あれから、あっという間に1週間が過ぎた。
私生活については口出しする必要はないと思っていたが、そろそろそうはいかなくなってきた。
明らかに蓮は何も食べていない。
この1週間で3キロくらい痩せたのだろうか?顔色は悪いのに妙な色気がある。
仕方なく社長室に足をむけ、社は一息ついたところでドアをノックした。
「はい・・どうぞ?」
少しだるそうな声に気が付いて、社は部屋に入るなり蓮の目の前まで歩いて行った。
「・・どうかしました・・?社さん・・」
その行動に蓮が驚いて瞳を丸くする
「おまえ、もう帰ったほうがよさそうだぞ?・・それに・・今日は何を食べたかちょっと言ってみろ」
「大丈夫ですよ、心配しすぎです。

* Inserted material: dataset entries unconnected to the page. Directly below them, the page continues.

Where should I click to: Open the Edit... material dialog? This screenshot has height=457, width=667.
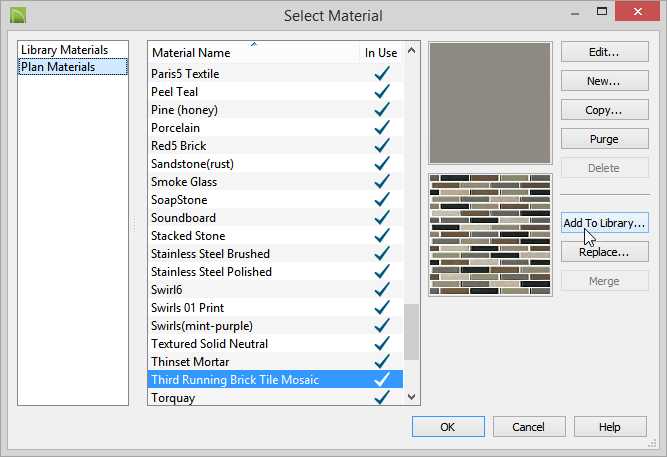604,52
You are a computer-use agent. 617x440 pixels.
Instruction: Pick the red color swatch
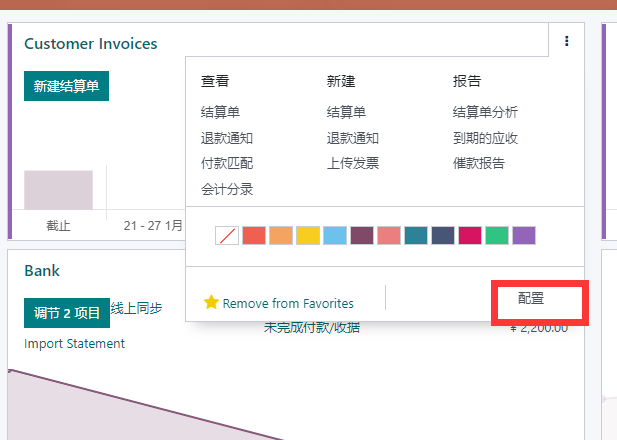point(254,235)
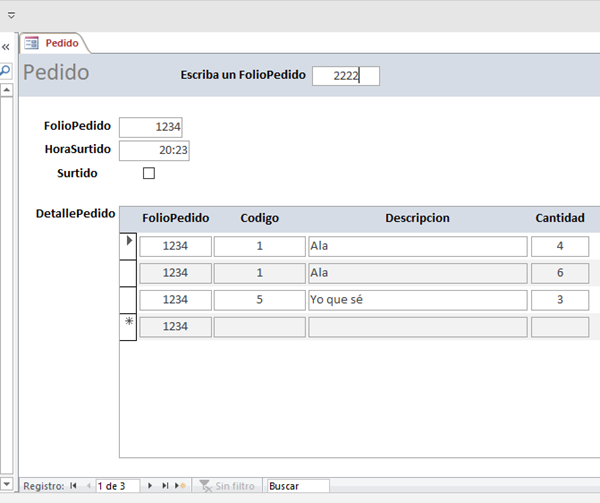Click the current record number box
The image size is (600, 503).
(x=117, y=485)
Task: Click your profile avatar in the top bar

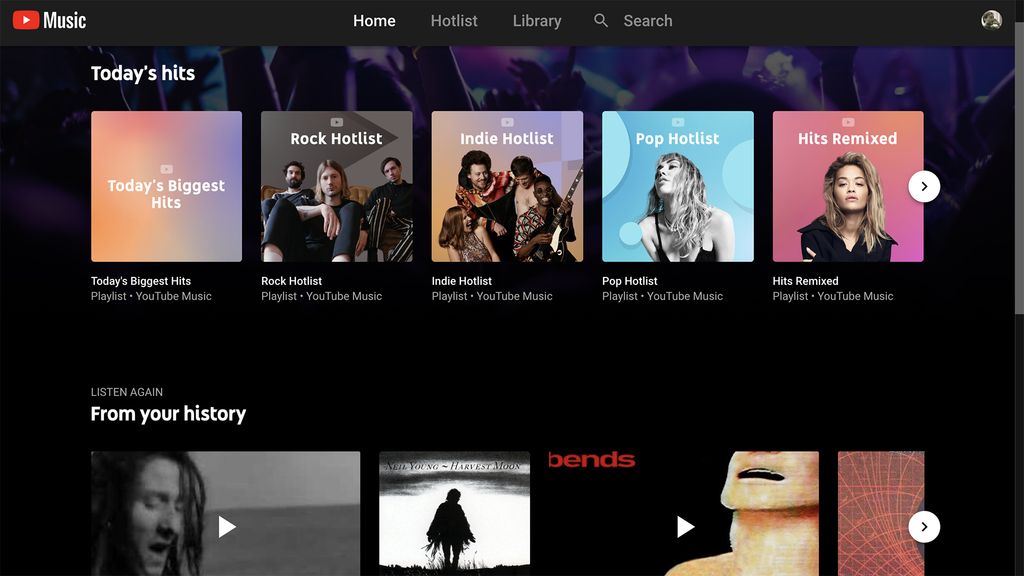Action: pyautogui.click(x=991, y=18)
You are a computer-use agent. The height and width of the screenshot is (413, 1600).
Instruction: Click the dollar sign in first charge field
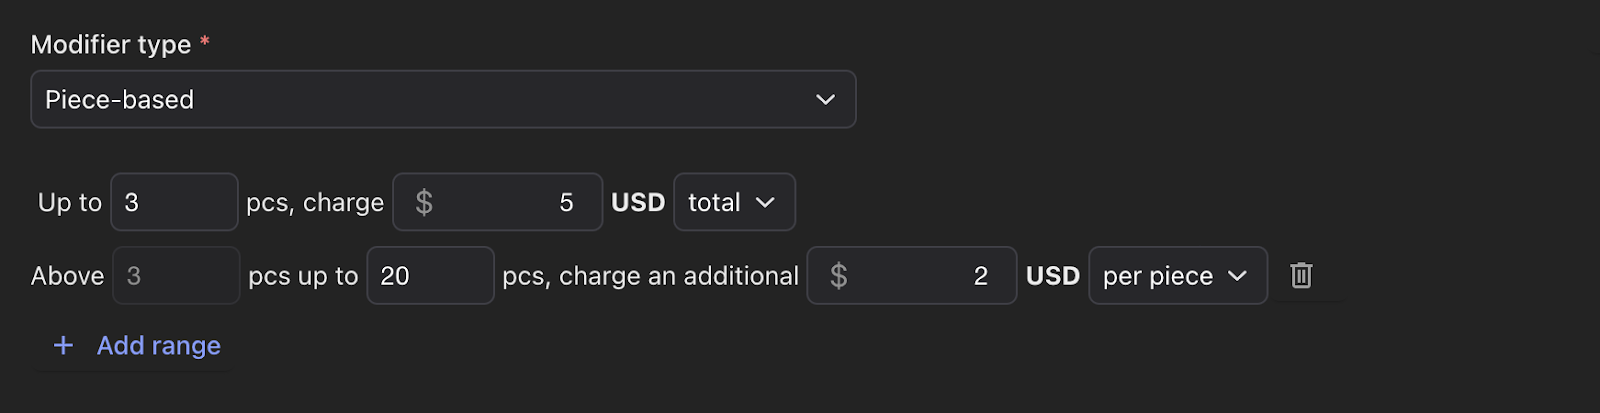click(x=424, y=202)
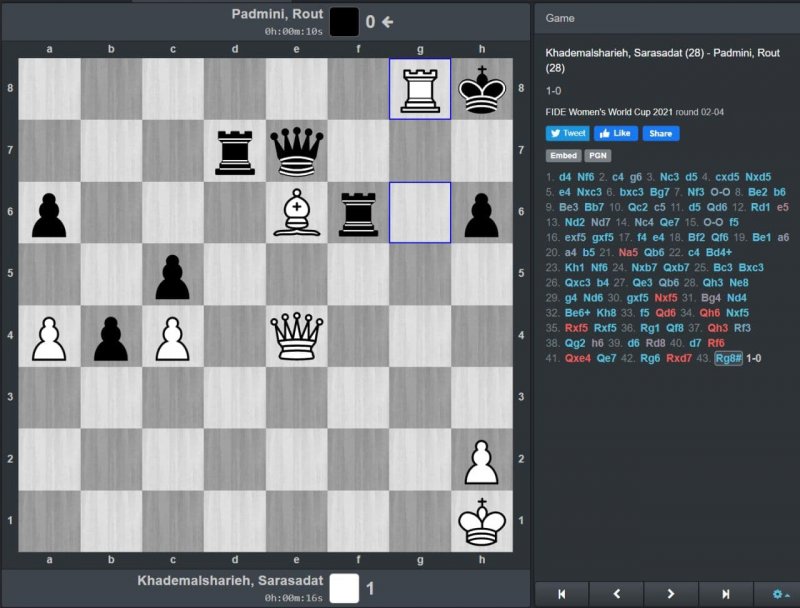Jump to the first move of the game
This screenshot has width=800, height=608.
(x=561, y=594)

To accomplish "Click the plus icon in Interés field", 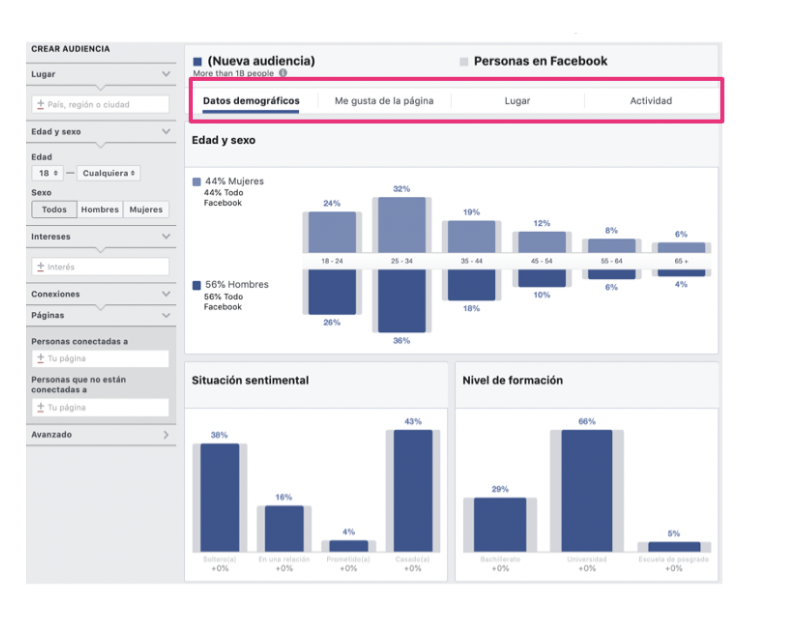I will (x=41, y=267).
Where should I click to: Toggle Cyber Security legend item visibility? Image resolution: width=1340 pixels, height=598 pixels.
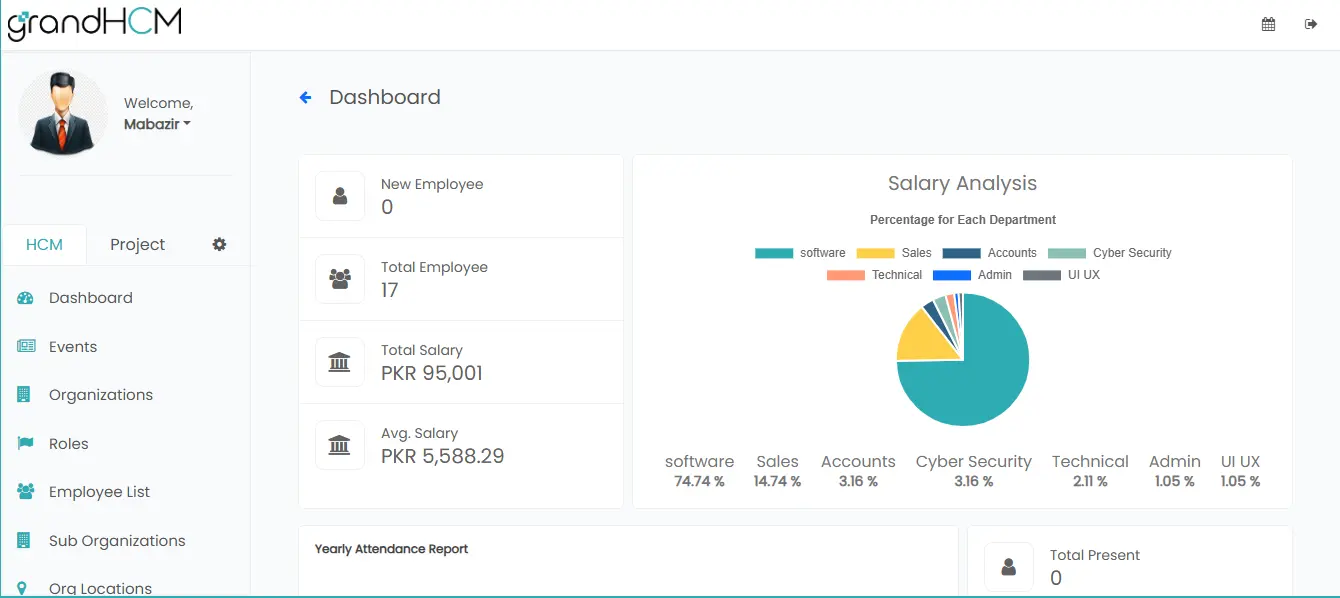click(x=1109, y=253)
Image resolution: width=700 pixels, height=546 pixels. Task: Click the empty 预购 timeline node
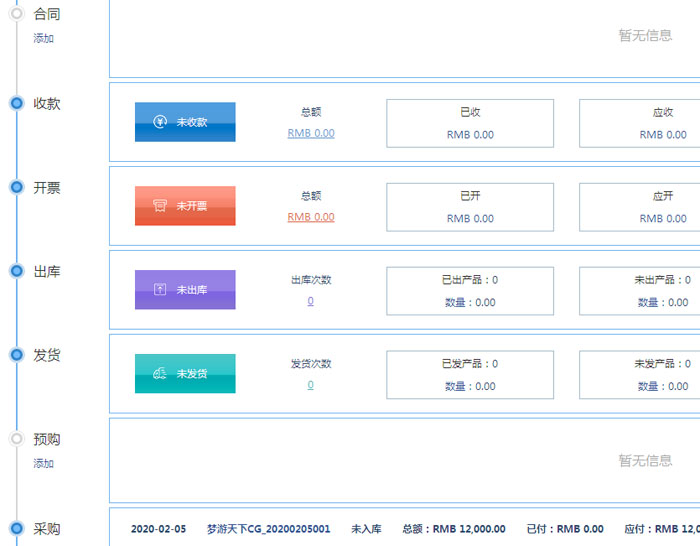(16, 439)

・・それに今日は朝から忙しくてまだ、何も食べてないですけど、これから食べようかと思って・・」
わかりやすい嘘に騙されるわけにもいかず、社は意地悪く続けて質問をした。
「もう16時だぞ?・・そうか、じゃぁ昨日は何を食べたんだ?」
蓮は社の言葉に考えるふりをして、その後罰が悪い顔をした。
「・・・・すみません社さん・・最近食欲がなくて・・」
「食欲がないなら、せめて自宅に帰って寝ろよ・・おまえ自宅にも帰らないで仕事部屋で寝てるだろう?」
あきれ返ったような声で社が説教をはじめると、蓮が観念したようにポツリとつぶやいた。
「部屋にもどると彼女を思い出してしまって・・・・」
ため息交じりに蓮がそういうと社は腕を組みなおして深くため息をついた。
「この間いったい何があったんだ?キョーコちゃんに振られたって?・・何が原因だ?他に好きな奴でもいるって言われたのか?ちゃんと本人に確認したんだろうな?」
社の言葉を訊きながら、その日の出来事を思い出したのか蓮は深く眉間に皺をよせ、その日の出来事を社に伝えた。
「え?それで、キョーコちゃん彼氏だって?」
「はい、嬉しそうに頬を染めて・・・」
社はその答えに納得いかず、寂しそうに窓の外を眺めている蓮の後姿を見ながら社長室を後にした。
仕事柄、彼氏は作らないと言っていた・・
仕事を辞めてすぐとはいえ、そんなにすぐに彼氏ができるだろうか?しかも蓮とキョーコの雰囲気はかなり良いものだったはず・・それなのになぜ・・?
いや、蓮も数時間の間にすっかり元に戻ってしまったことを思えば・・・
それにキョーコちゃんはその好きな男のために、仕事を辞めたのかもしれない。
いずれにしても、蓮をこのままにしておくわけにもいかず、一度キョーコと連絡を取ってみようかと真剣に悩む社だった。